JUEVES Ť 7 Ť JUNIO Ť 2001

Olga Harmony

Máscaras contra cabelleras

En principio, la idea de llevar un texto dramático serio a un teatro de revista, con los ajustes que requiere este género, resultaba muy atractiva por la posibilidad de acercar a un público diferente al fenómeno teatral. El montaje que hiciera en 1985 la Compañía Teatral de la Universidad Veracruzana, bajo la dirección de Enrique Pineda y con la escenografía y el extraordinario vestuario diseñado por Ernesto Bautista (qepd), ha quedado en la memoria de cuantos lo vimos; en ese momento yo escribí que el propósito del autor era una especie de Auto Sacramental en que se equiparaba a la lucha libre -''bien contra mal"- y la lucha sindical con la Pasión de Jesús, lo que en lectura posterior (Teatro del delito. Editores Mexicanos Unidos, 1985) resultaba todavía más evidente por ciertas acotaciones de Víctor Hugo Rascón Banda. Es un texto que se sostiene por sí mismo y, por ende, volverlo a ver bajo otra mirada estilística era una razón más para acudir al Teatro Blanquita a presenciar no ya a actores que luchaban, como en su primera versión, sino con luchadores que actuaban con toda la parafernalia que mi ingenua imaginación concede al teatro de revista.

Por desgracia, lo que se puede ver en esta versión dirigida por Benjamín Cann carece de brillo, de sustancia y de autenticidad. Los que conocíamos la obra estábamos dispuestos a presenciar malas actuaciones de los luchadores y un sinfín de ''morcillas" por parte de los imprescindibles cómicos. Pero esperábamos que a cambio se nos ofreciera algo fresco y diferente y que se lograra un encuentro genuino entre el público habitual de este teatro y la obra de un dramaturgo mexicano que corre esos riesgos en un muy legítimo afán de llegar a una gama de espectadores muy amplia.

Tal encuentro jamás se llegó a dar. La obra original quedó de tal modo mutilada que nunca se pudo ver, al extremo que la visita de las mujeres al sepulcro, al Semefo, y la desaparición del cuerpo del luchador Apolo -aquí convertido en Latin Lover- no se llega a entender, y si es aceptada por un público ingenuo es porque todo se convirtió en un gran relajo. Me equivoco: un relajo es algo divertido. Debería haber escrito que porque a nadie le importa nada de lo que ocurre en escena, empezando por el director (y si Benjamín Cann siente que condescendió a ocuparse del género, mejor lo hubiera rechazado para seguir dirigiendo óperas), siguiendo con los actores -se salva el borrachín que irrumpe y cuyo nombre ignoro- y siguiendo con la pésima escenografía de Félida Medina y la Ƒcoreografía? de Carlos de la Torre que logra volver aburrido el momento estelar de la lucha, esta vez con luchadores de verdad, aunque Latin Lover más parece, por sus movimientos, un muchacho chippendale que un luchador de verdad.

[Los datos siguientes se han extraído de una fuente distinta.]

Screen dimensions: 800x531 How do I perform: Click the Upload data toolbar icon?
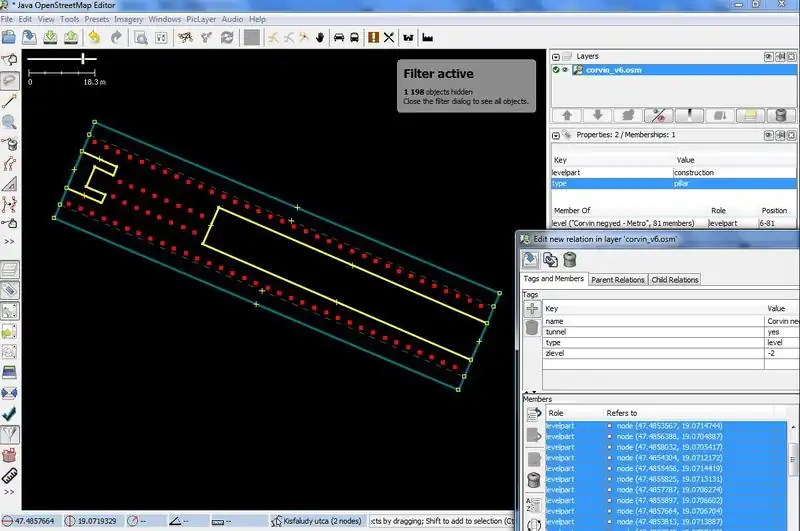click(x=71, y=38)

Para romper la monotonía y que nadie vaya a pensar que algo va en serio, tres cómicos -César Bono ''la Golondrina salvaje", Maribel Fernández ''La Pelangocha" y Roberto ''Flaco" Guzmán como invitado especial y que interviene poco- se distribuyen entre el público como si fueran parte de él para dialogar rutinas viejas y gastadas y, sobre todo, homófobas. De nada sirve la escenita lacrimógena en que el afeminado Bono recuerda a su madre muerta, la única que lo aceptaba como era, la homofobia está allí, para disfrute de un público que se solaza con ella, como lo hace con los conocidos albures y las escenas sexuales.

Pienso que es un abuso que el engendro lleve el nombre y el crédito de la obra de Rascón Banda.